Pour ramener le calme dans le département antillais, il rappelle que le dialogue ne se limite pas à la question sanitaire mais s'étend à des dossiers comme le chlordécone, l'accès à l'eau potable et la relance économique. Des sujets sur lequel la majorité parlementaire et le gouvernement ont accompli "un effort sans précédent depuis 2017", se félicite le ministre avant d'avertir : "un tel retard est à rattraper qu'il faudra continuer de le faire dans les années qui viennent."  

 

 

 

 

 

 

"Maltraitance sociale"

 

Visiblement loin d'être convaincue par le bilan dressé par le ministre des Outre-mer, Mathilde Panot allonge, quelques minutes plus tard, la liste des problématiques sociales et économiques qu'il a évoquées. "Le taux de chômage s'élève à 17%, 60% des moins de 30 n'ont pas d'emploi, un tiers de la population vit sous le seuil de pauvreté. Pourtant, les prix de l'alimentaire sont supérieurs de plus de 32% à ceux de France hexagonale." La députée LFI évoque une "maltraitance sociale" à laquelle l'Etat a répondu par "le GIGN et le Raid" : "on ne lutte pas contre une épidémie en réprimant le peuple."

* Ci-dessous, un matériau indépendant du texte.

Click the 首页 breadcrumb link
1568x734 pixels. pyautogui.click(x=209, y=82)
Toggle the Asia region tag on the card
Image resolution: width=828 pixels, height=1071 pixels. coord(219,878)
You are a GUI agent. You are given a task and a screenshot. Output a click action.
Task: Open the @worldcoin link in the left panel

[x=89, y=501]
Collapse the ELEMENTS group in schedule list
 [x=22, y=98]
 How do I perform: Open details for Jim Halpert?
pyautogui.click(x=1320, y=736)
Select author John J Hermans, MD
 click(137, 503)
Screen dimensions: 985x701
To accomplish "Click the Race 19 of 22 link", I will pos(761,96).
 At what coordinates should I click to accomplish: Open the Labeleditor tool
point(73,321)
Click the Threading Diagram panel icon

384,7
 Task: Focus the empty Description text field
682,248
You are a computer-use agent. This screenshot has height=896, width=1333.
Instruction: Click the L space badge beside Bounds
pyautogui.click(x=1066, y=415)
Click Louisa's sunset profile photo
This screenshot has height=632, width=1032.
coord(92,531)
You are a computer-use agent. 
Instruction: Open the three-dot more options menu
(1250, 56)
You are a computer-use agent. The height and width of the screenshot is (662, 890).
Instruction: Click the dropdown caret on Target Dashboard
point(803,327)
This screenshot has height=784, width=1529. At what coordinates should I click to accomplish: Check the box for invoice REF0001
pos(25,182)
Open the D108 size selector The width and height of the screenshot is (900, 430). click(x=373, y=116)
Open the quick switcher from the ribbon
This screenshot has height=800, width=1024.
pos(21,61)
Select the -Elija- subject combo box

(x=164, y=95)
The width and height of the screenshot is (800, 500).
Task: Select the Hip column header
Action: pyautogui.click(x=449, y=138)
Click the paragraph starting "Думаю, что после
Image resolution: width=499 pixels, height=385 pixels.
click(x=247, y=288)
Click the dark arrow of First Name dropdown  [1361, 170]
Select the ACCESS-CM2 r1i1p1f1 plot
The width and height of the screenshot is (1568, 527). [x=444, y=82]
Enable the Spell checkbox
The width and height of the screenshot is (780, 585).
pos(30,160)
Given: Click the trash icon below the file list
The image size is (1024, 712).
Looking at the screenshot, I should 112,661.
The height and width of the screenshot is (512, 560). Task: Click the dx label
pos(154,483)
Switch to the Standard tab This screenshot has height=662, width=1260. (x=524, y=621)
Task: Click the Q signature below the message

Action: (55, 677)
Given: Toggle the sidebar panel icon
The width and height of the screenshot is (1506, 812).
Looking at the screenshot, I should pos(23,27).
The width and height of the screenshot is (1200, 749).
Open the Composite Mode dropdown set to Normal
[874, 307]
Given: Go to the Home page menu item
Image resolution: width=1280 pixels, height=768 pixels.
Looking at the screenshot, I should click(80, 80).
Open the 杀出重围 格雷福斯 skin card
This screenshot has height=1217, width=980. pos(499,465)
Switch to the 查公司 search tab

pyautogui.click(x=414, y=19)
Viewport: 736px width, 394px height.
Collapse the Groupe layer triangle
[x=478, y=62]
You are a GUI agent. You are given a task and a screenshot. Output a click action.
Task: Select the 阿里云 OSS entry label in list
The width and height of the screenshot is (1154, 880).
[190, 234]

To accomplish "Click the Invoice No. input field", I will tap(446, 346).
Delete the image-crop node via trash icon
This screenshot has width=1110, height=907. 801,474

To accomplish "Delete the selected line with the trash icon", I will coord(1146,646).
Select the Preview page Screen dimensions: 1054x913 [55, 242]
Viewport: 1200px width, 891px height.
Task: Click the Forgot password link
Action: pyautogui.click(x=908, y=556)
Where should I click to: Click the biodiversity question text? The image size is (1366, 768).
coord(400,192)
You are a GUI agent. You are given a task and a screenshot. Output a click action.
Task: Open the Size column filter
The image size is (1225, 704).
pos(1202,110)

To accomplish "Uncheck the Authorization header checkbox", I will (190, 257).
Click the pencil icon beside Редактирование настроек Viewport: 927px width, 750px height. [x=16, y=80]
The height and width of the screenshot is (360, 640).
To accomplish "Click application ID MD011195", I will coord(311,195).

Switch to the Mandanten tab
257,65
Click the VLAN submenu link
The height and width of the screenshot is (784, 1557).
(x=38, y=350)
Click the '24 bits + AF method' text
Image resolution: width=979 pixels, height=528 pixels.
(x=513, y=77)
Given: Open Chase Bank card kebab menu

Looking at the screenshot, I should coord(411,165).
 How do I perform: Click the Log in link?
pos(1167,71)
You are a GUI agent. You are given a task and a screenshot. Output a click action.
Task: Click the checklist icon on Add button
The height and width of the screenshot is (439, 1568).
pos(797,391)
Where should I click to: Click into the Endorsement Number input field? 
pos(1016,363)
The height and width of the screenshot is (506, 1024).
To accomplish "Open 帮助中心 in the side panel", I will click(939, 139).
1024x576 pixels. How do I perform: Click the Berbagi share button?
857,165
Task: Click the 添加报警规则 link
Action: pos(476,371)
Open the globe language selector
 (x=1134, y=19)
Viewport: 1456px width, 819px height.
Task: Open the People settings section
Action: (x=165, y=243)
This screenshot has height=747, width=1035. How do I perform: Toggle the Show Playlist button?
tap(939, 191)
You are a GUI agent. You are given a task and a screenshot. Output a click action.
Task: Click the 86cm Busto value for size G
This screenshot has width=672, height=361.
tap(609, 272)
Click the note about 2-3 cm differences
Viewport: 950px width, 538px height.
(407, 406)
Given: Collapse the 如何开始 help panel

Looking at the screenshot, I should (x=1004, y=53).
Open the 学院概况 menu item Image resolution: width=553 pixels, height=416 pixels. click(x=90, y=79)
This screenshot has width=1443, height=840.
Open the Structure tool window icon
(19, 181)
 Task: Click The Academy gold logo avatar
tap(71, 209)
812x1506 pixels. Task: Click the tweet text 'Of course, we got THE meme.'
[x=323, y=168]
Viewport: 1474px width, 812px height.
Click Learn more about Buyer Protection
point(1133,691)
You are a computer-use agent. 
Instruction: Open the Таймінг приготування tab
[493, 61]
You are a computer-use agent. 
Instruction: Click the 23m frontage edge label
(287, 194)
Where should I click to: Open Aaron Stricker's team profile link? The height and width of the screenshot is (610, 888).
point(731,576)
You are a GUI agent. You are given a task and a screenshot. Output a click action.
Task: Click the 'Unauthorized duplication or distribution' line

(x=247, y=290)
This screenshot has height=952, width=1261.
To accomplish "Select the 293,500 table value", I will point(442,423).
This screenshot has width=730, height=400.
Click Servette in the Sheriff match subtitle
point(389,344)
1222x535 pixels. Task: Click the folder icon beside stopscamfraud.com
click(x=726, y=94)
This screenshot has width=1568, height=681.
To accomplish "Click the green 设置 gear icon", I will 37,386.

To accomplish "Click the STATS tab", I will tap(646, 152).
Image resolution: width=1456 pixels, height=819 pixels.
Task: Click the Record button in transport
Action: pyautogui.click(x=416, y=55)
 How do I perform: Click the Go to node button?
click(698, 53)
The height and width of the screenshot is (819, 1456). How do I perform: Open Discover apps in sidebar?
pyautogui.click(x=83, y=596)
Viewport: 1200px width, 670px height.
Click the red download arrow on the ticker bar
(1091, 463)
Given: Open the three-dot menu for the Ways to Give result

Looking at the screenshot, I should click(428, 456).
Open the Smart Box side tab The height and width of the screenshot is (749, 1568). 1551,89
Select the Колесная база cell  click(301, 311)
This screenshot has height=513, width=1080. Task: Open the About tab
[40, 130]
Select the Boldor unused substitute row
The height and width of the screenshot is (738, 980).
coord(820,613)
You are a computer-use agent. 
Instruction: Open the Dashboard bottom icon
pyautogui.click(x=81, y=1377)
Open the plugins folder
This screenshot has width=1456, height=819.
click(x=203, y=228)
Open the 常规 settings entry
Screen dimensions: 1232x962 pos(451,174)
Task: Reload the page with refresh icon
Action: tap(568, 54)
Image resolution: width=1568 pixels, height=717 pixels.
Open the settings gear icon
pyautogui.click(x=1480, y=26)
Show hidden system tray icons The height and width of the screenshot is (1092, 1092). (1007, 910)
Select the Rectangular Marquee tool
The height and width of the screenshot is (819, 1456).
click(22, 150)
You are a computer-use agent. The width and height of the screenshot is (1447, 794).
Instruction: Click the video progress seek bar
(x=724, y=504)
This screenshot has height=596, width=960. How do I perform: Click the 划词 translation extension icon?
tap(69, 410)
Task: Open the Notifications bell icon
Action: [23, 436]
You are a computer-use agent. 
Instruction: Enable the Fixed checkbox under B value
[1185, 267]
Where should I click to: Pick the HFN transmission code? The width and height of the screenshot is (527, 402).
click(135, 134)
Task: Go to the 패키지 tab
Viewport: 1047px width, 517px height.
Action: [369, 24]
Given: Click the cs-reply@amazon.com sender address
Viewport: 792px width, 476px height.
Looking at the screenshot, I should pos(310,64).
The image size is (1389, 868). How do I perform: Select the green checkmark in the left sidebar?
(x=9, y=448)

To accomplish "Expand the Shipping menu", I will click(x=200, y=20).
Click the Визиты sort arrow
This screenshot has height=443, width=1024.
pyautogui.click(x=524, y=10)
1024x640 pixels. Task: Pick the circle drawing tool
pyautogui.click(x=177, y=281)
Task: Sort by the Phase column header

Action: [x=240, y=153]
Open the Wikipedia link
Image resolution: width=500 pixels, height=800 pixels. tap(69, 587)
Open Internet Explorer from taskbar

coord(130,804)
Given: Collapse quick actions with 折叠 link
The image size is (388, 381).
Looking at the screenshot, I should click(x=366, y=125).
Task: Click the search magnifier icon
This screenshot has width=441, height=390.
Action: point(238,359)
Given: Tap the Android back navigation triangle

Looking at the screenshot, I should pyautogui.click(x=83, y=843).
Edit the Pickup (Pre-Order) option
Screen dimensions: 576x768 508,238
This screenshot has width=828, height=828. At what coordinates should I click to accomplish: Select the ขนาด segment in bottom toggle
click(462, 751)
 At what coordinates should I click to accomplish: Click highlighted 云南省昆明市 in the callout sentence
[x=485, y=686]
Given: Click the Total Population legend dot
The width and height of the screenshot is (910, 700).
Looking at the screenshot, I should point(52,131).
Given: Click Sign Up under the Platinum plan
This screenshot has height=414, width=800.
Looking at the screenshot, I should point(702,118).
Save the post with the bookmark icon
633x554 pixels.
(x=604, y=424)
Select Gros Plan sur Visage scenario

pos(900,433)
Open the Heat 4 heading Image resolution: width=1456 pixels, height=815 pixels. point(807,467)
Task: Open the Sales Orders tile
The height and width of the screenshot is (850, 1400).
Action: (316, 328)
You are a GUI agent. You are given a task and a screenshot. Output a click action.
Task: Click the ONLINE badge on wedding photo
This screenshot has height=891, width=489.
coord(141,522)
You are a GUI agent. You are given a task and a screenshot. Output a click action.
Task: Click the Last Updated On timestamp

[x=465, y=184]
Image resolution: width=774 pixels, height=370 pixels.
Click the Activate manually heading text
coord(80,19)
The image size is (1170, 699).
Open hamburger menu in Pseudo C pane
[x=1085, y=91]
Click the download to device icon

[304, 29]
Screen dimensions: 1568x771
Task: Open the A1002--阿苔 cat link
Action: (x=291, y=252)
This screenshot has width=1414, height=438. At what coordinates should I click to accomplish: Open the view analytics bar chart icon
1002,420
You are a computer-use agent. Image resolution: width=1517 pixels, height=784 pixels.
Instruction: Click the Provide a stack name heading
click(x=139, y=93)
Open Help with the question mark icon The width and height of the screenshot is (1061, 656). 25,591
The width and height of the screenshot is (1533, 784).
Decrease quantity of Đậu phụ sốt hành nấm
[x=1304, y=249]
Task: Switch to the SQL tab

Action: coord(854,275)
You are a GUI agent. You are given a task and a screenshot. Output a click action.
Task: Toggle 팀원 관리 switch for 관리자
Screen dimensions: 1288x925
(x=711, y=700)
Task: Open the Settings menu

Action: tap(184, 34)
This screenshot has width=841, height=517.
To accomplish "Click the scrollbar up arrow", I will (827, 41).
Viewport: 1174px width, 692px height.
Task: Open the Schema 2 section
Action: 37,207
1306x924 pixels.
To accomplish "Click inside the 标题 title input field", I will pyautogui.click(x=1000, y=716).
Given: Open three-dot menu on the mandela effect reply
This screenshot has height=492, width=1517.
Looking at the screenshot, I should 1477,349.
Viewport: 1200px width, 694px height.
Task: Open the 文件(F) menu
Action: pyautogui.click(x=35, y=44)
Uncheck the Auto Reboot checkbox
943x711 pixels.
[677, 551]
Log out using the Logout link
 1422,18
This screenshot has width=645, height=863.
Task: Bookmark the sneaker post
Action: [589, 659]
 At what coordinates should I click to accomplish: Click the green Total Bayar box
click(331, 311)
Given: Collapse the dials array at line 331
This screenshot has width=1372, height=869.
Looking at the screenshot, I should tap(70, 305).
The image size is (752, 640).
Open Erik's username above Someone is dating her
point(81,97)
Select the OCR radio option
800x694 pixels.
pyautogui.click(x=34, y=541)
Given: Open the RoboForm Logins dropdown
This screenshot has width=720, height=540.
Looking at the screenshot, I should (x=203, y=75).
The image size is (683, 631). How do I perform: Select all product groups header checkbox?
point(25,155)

La présidente du groupe La France insoumise à l'Assemblée nationale regrette que le gouvernement n'ait pas entendu les alertes des Guadeloupéens. Elle regrette un manque d'investissements "dans l'hôpital public, dans les canalisations en ruine, dans la dépollution des terres", ainsi que l'absence de déclenchement en urgence du plan ORSEC "eau potable", de blocage des prix sur les produits de premières nécessités. Jean-Michel Blanquer - qui s'exprimait au nom du Premier ministre positif au Covid-19 et absent de l'hémicycle - a rappelé à la députée deux investissements réalisés par l'État sous le mandat d'Emmanuel Macron dans l'hôpital et le système de distribution d'eau potable.